Material for this task below:

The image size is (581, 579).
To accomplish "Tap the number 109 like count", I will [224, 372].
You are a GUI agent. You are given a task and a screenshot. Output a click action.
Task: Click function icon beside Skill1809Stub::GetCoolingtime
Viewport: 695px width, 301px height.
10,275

End of Material for this task.

> _Required action_:
Restate each line above word for word.

> _Reply to the task_:
The image size is (581, 579).
To accomplish "Tap the number 109 like count", I will [224, 372].
You are a GUI agent. You are given a task and a screenshot. Output a click action.
Task: Click function icon beside Skill1809Stub::GetCoolingtime
Viewport: 695px width, 301px height.
10,275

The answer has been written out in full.